Université Laval staff, students reach consensus on policy to counter sexual violence

Université Laval in Quebec City says it wants to make it easier for victims of sexual violence to report incidents, setting out new guidelines for relationships between students and staff in positions of authority.

Mandatory online awareness workshops for all students and staff

A vigil was held Oct. 19, 2016, for victims of sexual assault at Université Laval in Quebec City. (Jacques Boissinot/Canadian Press)

Officials at Université Laval are putting in place a comprehensive new policy to counter sexual violence on its Quebec City campus, banning all romantic and sexual relationships between staff members in positions of authority and their students.

The policy, which will also lead to the creation of a centralized support centre for victims, was drawn up with the input of students and staff.

"The system is broken and has shown its limits," said Rector Sophie d'Amours.

D'Amours said the move reflects the ongoing discussions on consent and sexual violence that have made national and international headlines in recent years, including the #MeToo movement.

An incident in 2016 at Université Laval, in which a student broke into the rooms of several women on the campus, also led to a widespread debate on rape culture in Quebec. 

The student was later sentenced to three years in prison for the assaults.

Support system, awareness campaign

A key feature of the new policy is the planned resource centre for the prevention of sexual violence, the Centre d'intervention et de prévention des violences à caractère sexuel (CIPVACS).

Psychologists, sexologists and other professionals there will welcome students and accompany them, whether to report an alleged criminal offence or make a complaint of a sexual nature about a staff member or another student.

The vice-rector of student affairs, Robert Beauregard, said once the centre is up and running, a victim of sexual violence won't have to go knocking on several doors to seek help.

"Instead of playing ping-pong by sending someone to security, then to the hospital, then to student affairs, we'll be able to intervene as soon as a situation occurs," said Beauregard.

Robert Beauregard, the vice-rector of student affairs at Université Laval, said the new policy will help the university become more proactive in preventing sexual violence. (Catou Mackinnon/CBC)

Students and staff at the university will all have to take a mandatory online workshop on sexual violence.

"What is it that we call sexual harassment, sexual violence? We will state that this is not acceptable to us," he said.

Student-teacher relationships banned

The new policy also outlines clear rules on romantic or sexual relationships between a student and a staff member.

A teacher or another employee who is in a position of authority will not be permitted to engage in such a relationship with a student.

However, such relationships would be permitted if the student and the staff member don't interact with each other in a professional context.

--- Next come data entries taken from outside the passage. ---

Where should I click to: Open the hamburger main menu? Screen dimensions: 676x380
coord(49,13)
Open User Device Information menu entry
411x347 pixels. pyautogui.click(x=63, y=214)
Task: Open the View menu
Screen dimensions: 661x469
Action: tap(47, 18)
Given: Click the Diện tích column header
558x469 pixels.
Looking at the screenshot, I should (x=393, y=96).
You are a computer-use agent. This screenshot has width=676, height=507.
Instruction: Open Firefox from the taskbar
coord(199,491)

"It is unacceptable for a person who is in a position of authority to engage in this kind of relationship, which will have unhealthy consequences on the lives of these two people," D'Amours said.

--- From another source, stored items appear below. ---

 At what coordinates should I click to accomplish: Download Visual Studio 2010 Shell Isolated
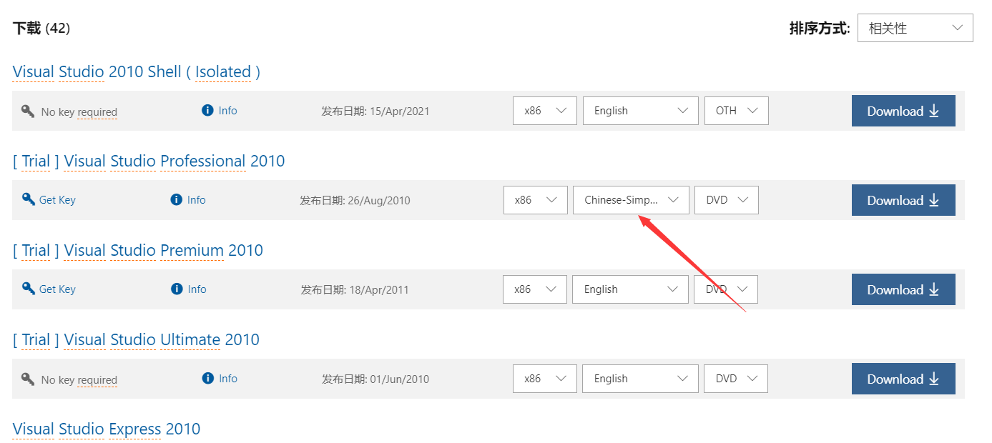pos(903,111)
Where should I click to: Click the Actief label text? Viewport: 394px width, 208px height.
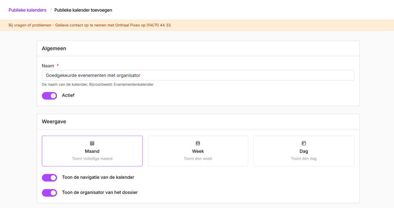click(68, 95)
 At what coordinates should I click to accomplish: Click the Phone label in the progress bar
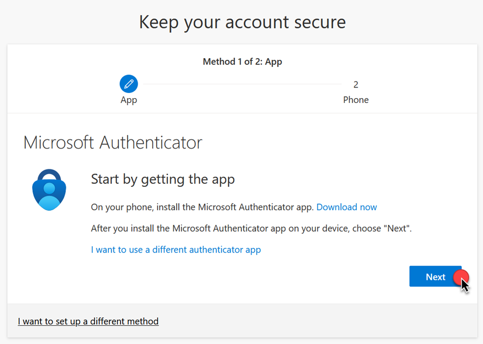click(355, 100)
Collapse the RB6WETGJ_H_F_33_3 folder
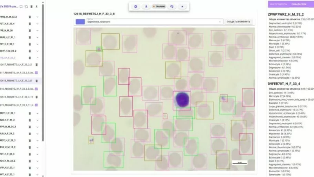The width and height of the screenshot is (314, 177). [x=37, y=58]
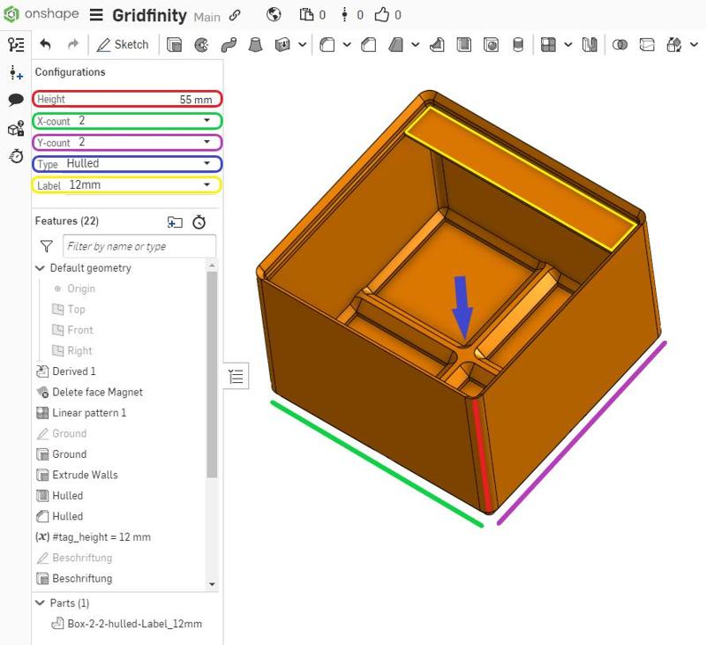Select the Sweep tool
This screenshot has width=706, height=645.
[229, 44]
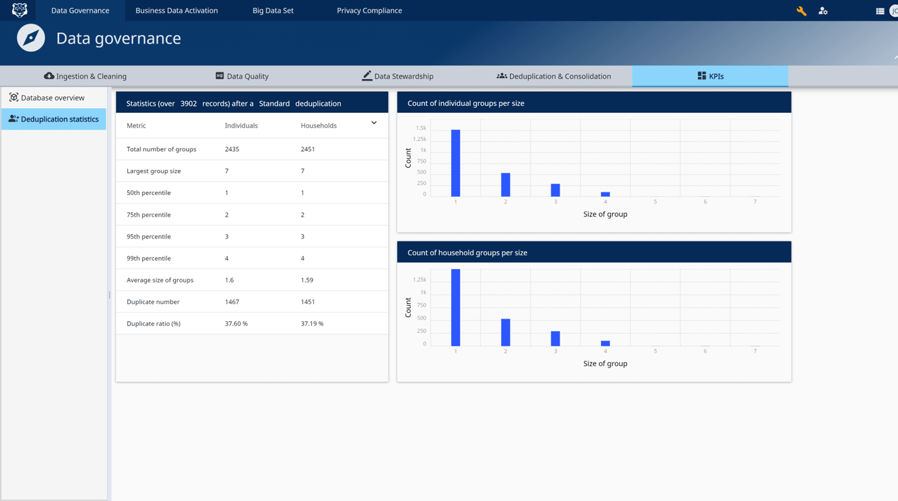
Task: Open the Standard deduplication type dropdown
Action: click(274, 103)
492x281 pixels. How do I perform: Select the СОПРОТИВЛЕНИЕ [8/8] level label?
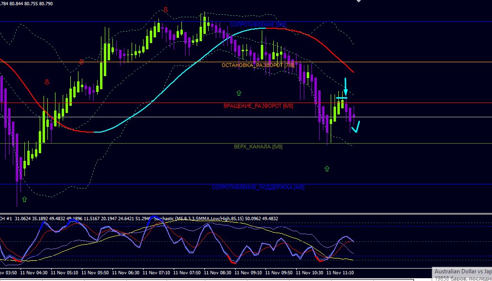pyautogui.click(x=258, y=24)
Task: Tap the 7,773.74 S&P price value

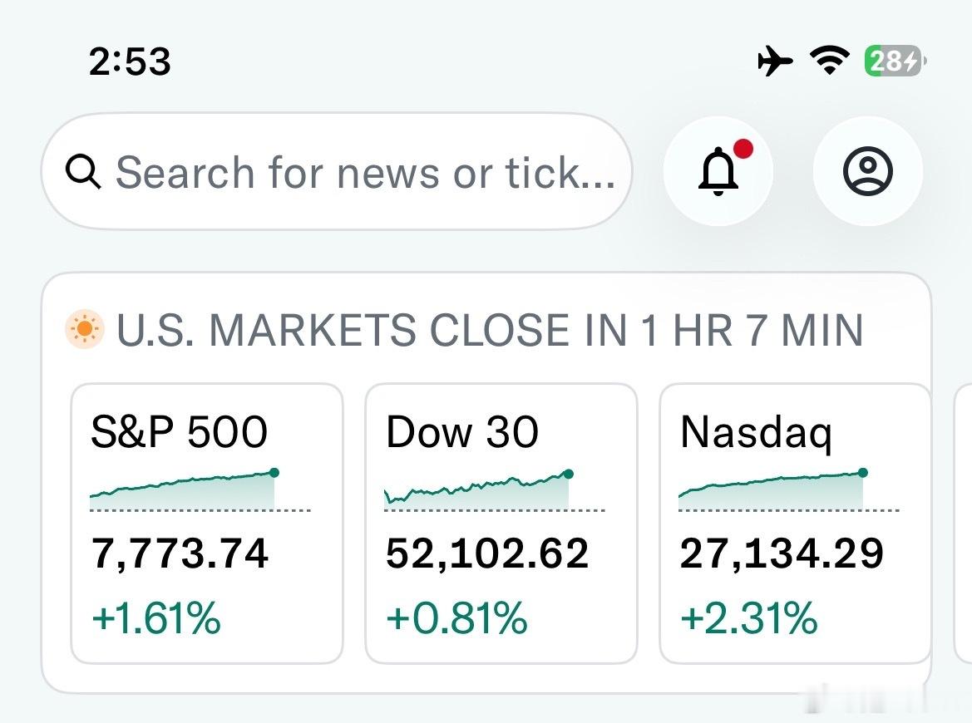Action: [x=180, y=553]
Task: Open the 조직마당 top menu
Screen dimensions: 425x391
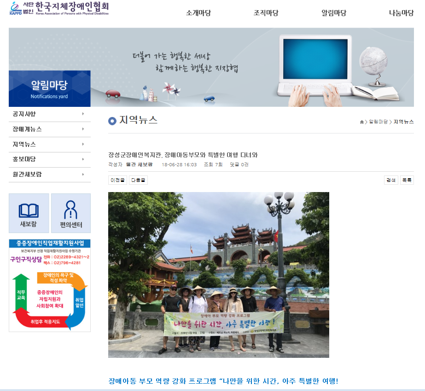Action: pyautogui.click(x=266, y=13)
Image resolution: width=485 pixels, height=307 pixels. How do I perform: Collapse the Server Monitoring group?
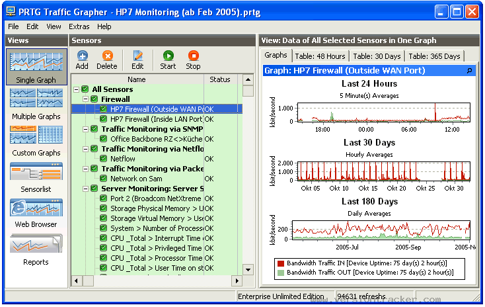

The university points out, however, that the majority of reported cases of sexual violence involves members of the student body.

U Laval among 1st to comply with Bill 151

D'Amours said the university based its strategy on the recommendations that came out of Université du Quebec à Montréal research in 2017.

Université Laval will fully implement its new policy addressing sexual violence by Sept. 2019, the deadline set by the Quebec government in Bill 151. (Radio-Canada)

That study found that 36.9 per cent of students in Quebec's francophone universities reported having been a victim of some form of sexual violence.

"Fifty-seven per cent of cases happened during a social event, like a student party," D'Amours said, underscoring the need for more prevention and awareness work.

D'Amours commended the student associations at Laval for actively taking part in the elaboration of the policy and for having put in place initiatives on the ground to raise awareness.

"They showed that, for them, this is a societal issue." 

The number of incidents of sexual violence during frosh week has gone down over the past few years, according to the Kevin Villeneuve-Tremblay, president of the university's graduate students association (AELIÉS).

Villeneuve-Tremblay said AELIÉS made sure the leaders of smaller student groups within the association had the proper training to intervene, should problems arise during events.

"We need people who can identify situations that could become problematic, and who will act," said Villeneuve-Tremblay.

By having a mandatory online workshop, he said, it will be easier for everyone to identify when someone is crossing the line.

"We want everyone to have the same definition of consent."

​The policy is posted on the university's website and is open for public consultation until Oct. 26.

It will then be submitted to the board of directors for approval and will be implemented over the coming months.

Laval is one of the first universities in Quebec to comply with a law passed last winter for the prevention of sexual violence.

Under Bill 151, all Quebec CEGEPs and universities must adopt formal complaint procedures, victim support services and a code of conduct for student-professor relationships by September 2019.